BBC project aims to capture portrait of Britain in one day
People invited to submit pictures on 12 November for documentary to be broadcast as part of Cultural Olympiad
The BBC project takes its inspiration from Kevin Macdonald's award-winning feature film Life in a Day.
The BBC is to ask members of the public to turn their cameras on themselves on a single day this year to help create a self-portrait of Britain that will be broadcast as a feature-length documentary on BBC2 in 2012.
The director Ridley Scott, whose films include Gladiator and Bladerunner, is working with the BBC on Britain in a Day, which aims to provide a snapshot of the country on 12 November. The documentary will form part of the BBC's Cultural Olympiad, which will showcase British life and culture during the year when London hosts the Olympic Games.
The BBC said it aimed to create the "definitive self-portrait of Britain today". The project will be officially launched on The One Show in late October.Scott said: "Film-making has always been about just picking up a camera, getting out there and doing it.
"Our aim for this new project is to get everyone behind the lens and give us a window onto one day in Britain."
Britain in a Day was inspired by the award-winning feature film Life in a Day, a similar project by Scott's production company, Scott Free London, the award-winning feature film Life in a Day. Oscar-winning director Kevin Macdonald edited more than 4,500 hours of footage submitted by people all over the world into a 90-minute documentary, which premiered in US cinemas in July.

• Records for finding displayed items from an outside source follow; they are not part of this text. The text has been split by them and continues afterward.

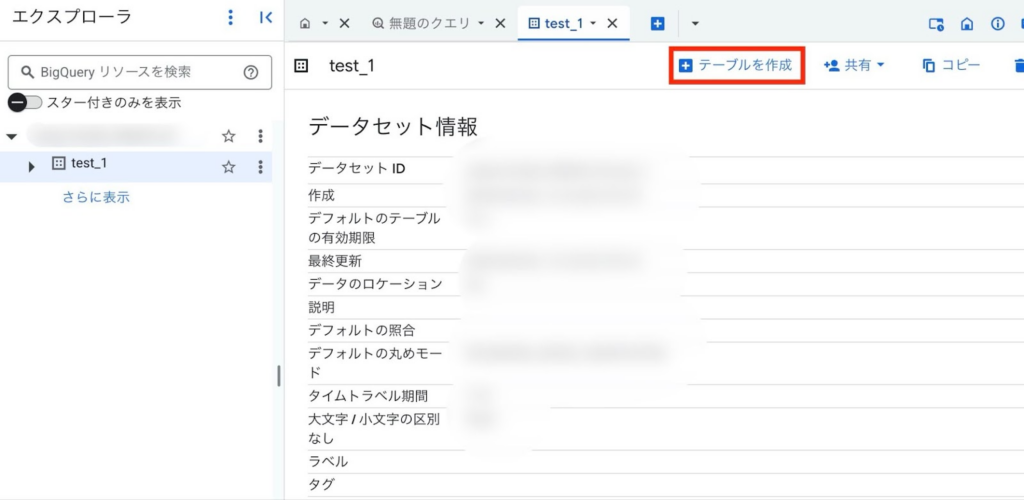Toggle スター付きのみを表示 switch

pyautogui.click(x=25, y=102)
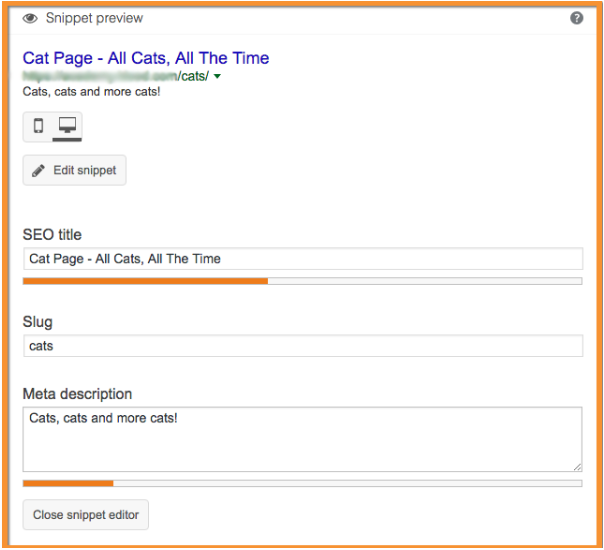Switch to mobile preview mode
The width and height of the screenshot is (604, 550).
tap(38, 126)
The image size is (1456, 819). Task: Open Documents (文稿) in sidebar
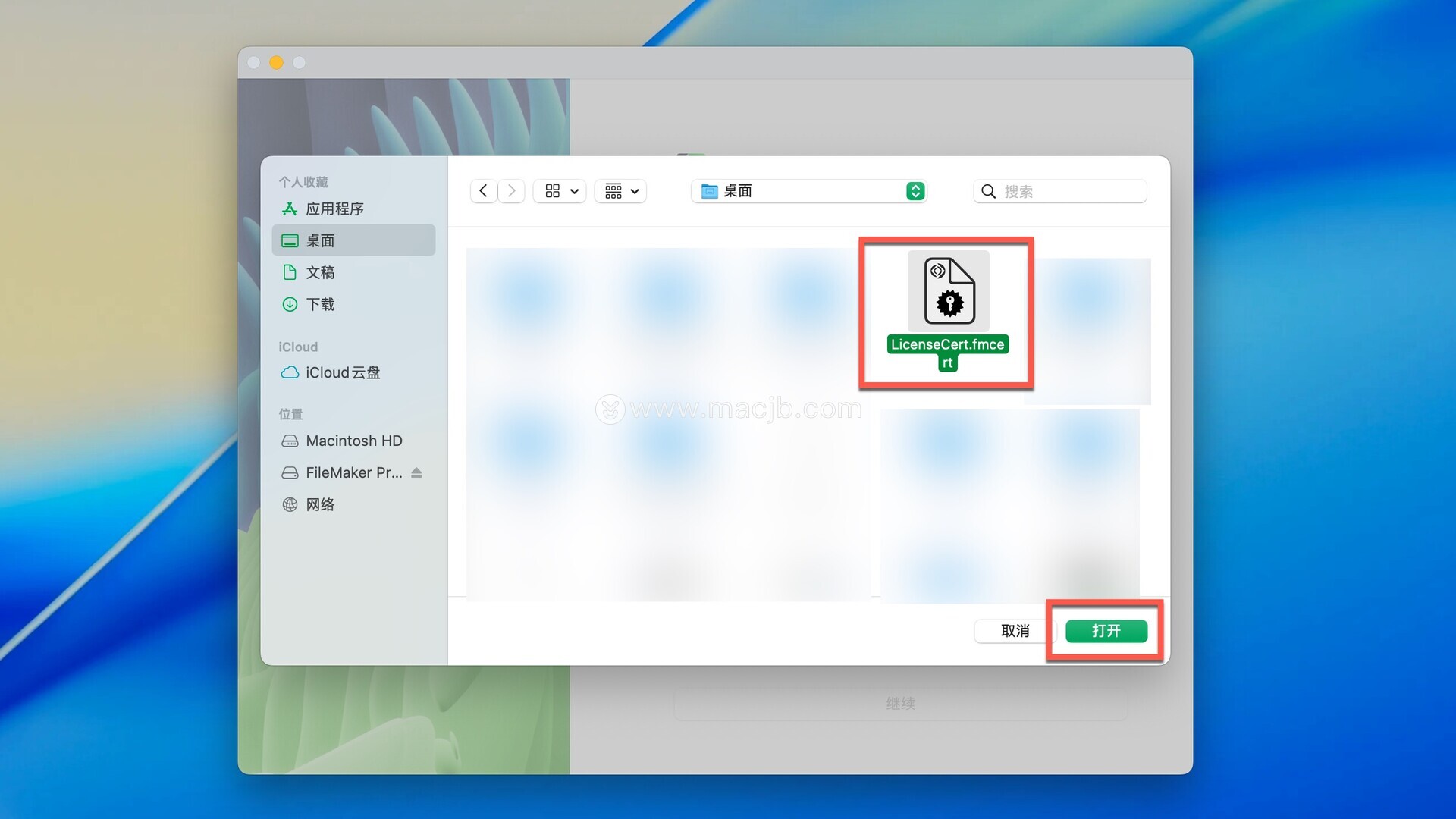[320, 272]
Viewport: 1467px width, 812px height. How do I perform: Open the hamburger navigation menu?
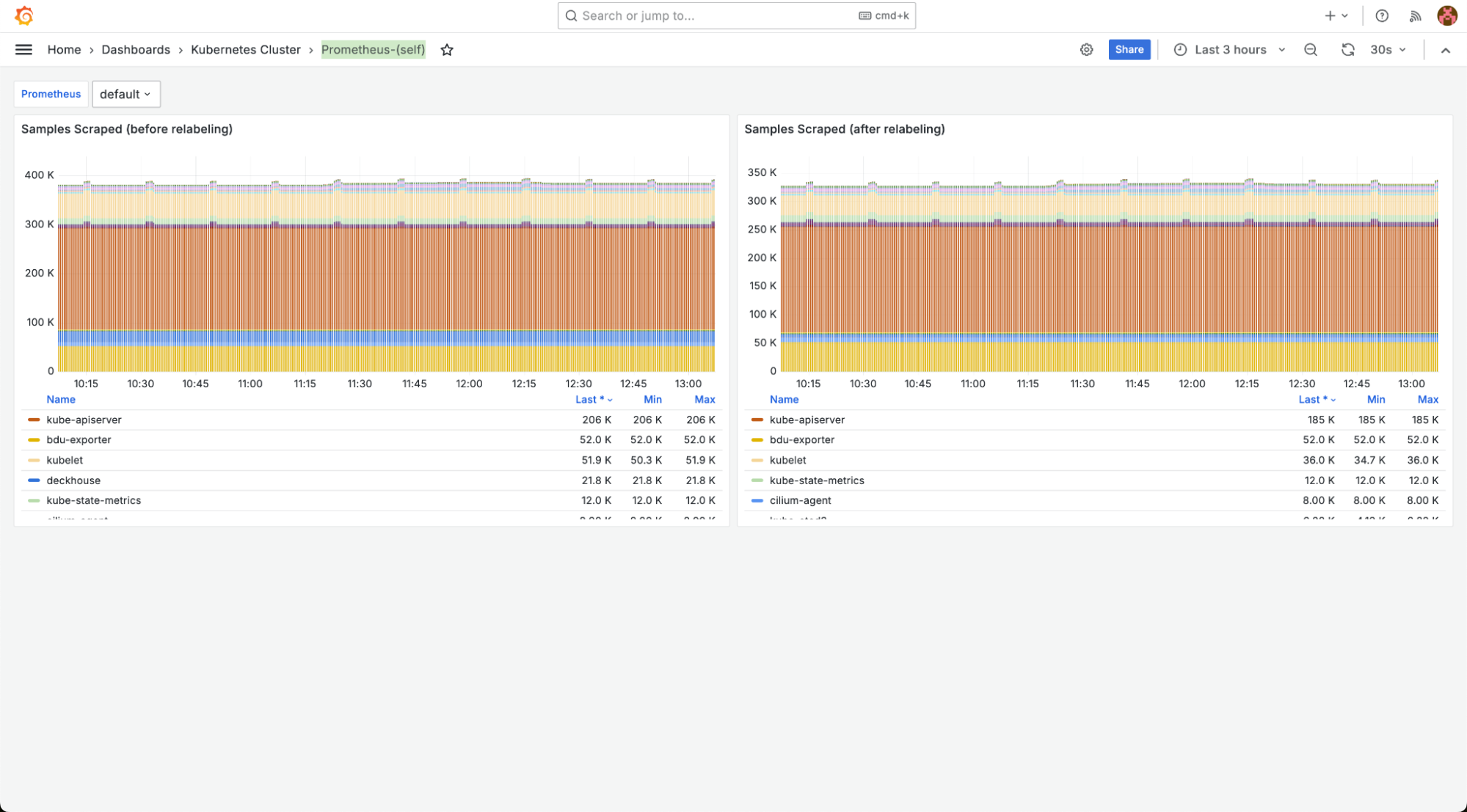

Macdonald will be executive producer on the UK equivalent. It will be directed by Morgan Matthews, whose work includes The Fallen, BBC2's three-hour, Bafta-winning 2008 documentary naming every British serviceman and woman killed in Iraq and Afghanistan.
Matthews "will use the rich trove of material submitted to craft a single, coherent story that captures the variety and vibrancy of life in Britain today", according to the BBC.
The BBC wants the public to film something that captures the intimacy and singularity of their lives. Contributors will be asked to upload their footage to YouTube, which is supporting the development of the Britain in a Day film.
Charlotte Moore, BBC commissioning editor for documentaries, said: "The Cultural Olympiad feels like an ideal opportunity to take a mirror to ourselves and capture something of the kaleidoscope of life that thrives in Britain today. I hope that the fresh approach we are bringing to the production process will allow us to preserve a moment in time in a compelling and truly inclusive way. This is a bold project, hugely ambitious in scope and scale, and the BBC is in a unique position to deliver it with real impact."
BBC Learning, which makes educational programing, is funding the project and holding a series of film-making workshops across the country to encourage communities to get involved. The BBC will also work with film schools, societies and charities.
The BBC will launch a promotional film to publicise Britain In A Day featuring celebrities including Ann Widdicombe, John Humphrys, Raymond Blanc, Terry Pratchett, Fiona Bruce and Stephen Fry.